Tous ses proches l’auraient pris pour un fou. Déjà qu’il passait pour un original à ne pas taper dans un ballon ou jouer à des jeux vidéo. Capable de rester des heures assis sur un banc au bord du lac. Sans canne à pêche, ni les yeux sur un smartphone. T’es pas vraiment comme nous, lui avait dit un de ses meilleurs copains du collège. Très surpris par cette remarque. Surtout qu'il faisait tout pour se fondre dans la masse. En vain. Considéré partout où il se trouvait comme étrange. Et à côté de la réalité. Le « très gentil mais un peu bizarre ». Une étiquette jamais décollée. Elle ne l’embarrasse plus.
Une sorte de coup de foudre d'un gosse de quatre ans. Dès la première fois où il se trouva face à elle.A l’occasion d’une visite de la mairie pour les élèves de l’école communale. Super, s’excitait-il à la moindre cérémonie en mairie. Toujours le premier arrivé et le dernier parti. Assistant même à des réunions dont il ne comprenait rien. Des moments agréables pour l’ado. Jusqu’à un jour de printemps. Plus personne ne se trouvait à l'intérieur de la mairie. Sauf elle. Et lui assis sur les marches du jardin.
« Eh ! Tu peux venir un instant.
Il s’approcha de la fenêtre.
« Jeune homme, je sais pourquoi tu aimes bien traîner ici. On ne le l'a fait plus. J'ai repéré ton petit manège. Mais ça ne me gêne pas que tu regardes mon décolleté. Pas le premier, ni le dernier à loucher dessus. Ça dure depuis pas mal de temps. Et je tiens à te dire tu louches avec élégance. Bravo jeune homme. C’est important aussi la beauté d’un regard. Et pas que sur une femme. Un beau regard c’est le début de la beauté. Des yeux peuvent salir ou éclairer. Toi, tu n’as pas le même regard que certains comme... Pourquoi je te raconte tout ça ? Alors que je veux juste te poser une question. Disons: une p'tite proposition. Si bien sûr, ça te fait plaisir.»
Il ouvrit des yeux ronds.
« ... »
Le buste lui parlait.
« Tu es d'accord ? »
Il accepta.
Et tous les dimanches, il lui apporta un croissant. . Elle n’en voulait pas un en entier. « Je ne vais pas grever le budget de votre famille. Même si je sais que vous n’êtes pas à plaindre. Pas une raison pour abuser. Mais ça me fait tellement envie ces croissants qui passent tous les matins. » Marianne est très bec sucré.

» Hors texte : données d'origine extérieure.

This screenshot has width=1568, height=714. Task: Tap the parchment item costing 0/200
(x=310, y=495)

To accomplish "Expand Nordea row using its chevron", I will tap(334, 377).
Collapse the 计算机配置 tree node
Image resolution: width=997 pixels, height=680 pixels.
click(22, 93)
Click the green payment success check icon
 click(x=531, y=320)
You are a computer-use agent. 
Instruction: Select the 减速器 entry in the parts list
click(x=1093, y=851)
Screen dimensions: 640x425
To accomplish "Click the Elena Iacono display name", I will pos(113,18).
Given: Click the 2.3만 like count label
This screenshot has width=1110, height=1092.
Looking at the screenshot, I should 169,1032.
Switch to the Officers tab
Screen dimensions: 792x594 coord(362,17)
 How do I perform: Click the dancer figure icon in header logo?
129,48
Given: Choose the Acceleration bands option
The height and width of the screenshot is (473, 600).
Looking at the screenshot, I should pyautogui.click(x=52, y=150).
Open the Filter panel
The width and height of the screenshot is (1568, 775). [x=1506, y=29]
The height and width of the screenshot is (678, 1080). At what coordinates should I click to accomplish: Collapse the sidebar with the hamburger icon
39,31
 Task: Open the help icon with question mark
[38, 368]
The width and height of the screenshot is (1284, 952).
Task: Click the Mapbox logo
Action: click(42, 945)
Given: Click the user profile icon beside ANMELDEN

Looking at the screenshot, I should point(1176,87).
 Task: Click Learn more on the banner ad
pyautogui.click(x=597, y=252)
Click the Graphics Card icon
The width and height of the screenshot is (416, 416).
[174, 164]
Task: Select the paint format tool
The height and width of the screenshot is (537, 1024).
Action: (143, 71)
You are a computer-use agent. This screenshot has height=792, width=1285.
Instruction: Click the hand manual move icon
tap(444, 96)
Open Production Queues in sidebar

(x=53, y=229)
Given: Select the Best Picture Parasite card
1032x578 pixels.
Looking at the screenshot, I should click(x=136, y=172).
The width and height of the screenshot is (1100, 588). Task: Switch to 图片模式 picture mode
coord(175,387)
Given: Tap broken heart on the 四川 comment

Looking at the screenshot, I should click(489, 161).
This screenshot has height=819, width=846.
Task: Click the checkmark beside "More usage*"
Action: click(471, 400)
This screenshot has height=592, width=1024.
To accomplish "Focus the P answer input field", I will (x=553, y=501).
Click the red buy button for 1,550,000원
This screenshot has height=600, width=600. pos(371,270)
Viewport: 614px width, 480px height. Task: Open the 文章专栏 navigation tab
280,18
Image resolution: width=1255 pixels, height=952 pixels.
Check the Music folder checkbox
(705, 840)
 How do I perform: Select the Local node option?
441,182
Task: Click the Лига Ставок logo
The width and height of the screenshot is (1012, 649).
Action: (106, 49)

« Pourquoi tu fais ça ? ». Marianne mécontente qu’il lui donne tout son croissant. « Je n’arrive plus à le digérer. Et puis je préfère la baguette. ». Elle le dévisagea en se disant : toi, jeune homme, tu mens. « D’accord. Et tu as raison, la baguette est vraiment très bonne. Tu peux m’en donner un p’tit morceau. ». Éclat de rire.
En général, le collégien lui racontait sa semaine. Et elle, la sienne. Tous les soirs, il avait ce genre de conversation avec ses parents. Ils tiennent à un repas commun. Pour bavarder ou rester silencieux. Avec une règle immuable : pas le moindre écran entre eux. Parfois, ça lui pesait. Mais il ne leur disait pas, pour ne pas leur faire de la peine ; c’était si important pour eux deux. Avec Marianne, il parlait beaucoup plus. De tout et de rien. Et de ce qu’un ado ne peut partager avec ses parents. Entre autres les histoires d’amour de collège. Et peut-être son premier pétard. Plus d'autres transgressions.
Un dimanche, Marianne semblait contrariée. Il lui demanda ce qui se passait. Elle botta en touche.
Il insista.
« Comment te dire ? C’est vraiment très gentil de m’avoir apporté aujourd’hui deux croissants. Mais un ça suffisait. Peut-être que le second va manquer à quelqu’un du village. Alors que j’en ai deux pour moi toute seule. »
Son visage se renfrogna.
« Ne fais pas cette tronche. Ce n'est pas contre ton geste que j'en ai. Il est beau. Déjà très sympa de ta part d’apporter un croissant à une vieille dame quelque peu bougonne sur les bords. Et j’en suis très honorée et heureuse. Mais... »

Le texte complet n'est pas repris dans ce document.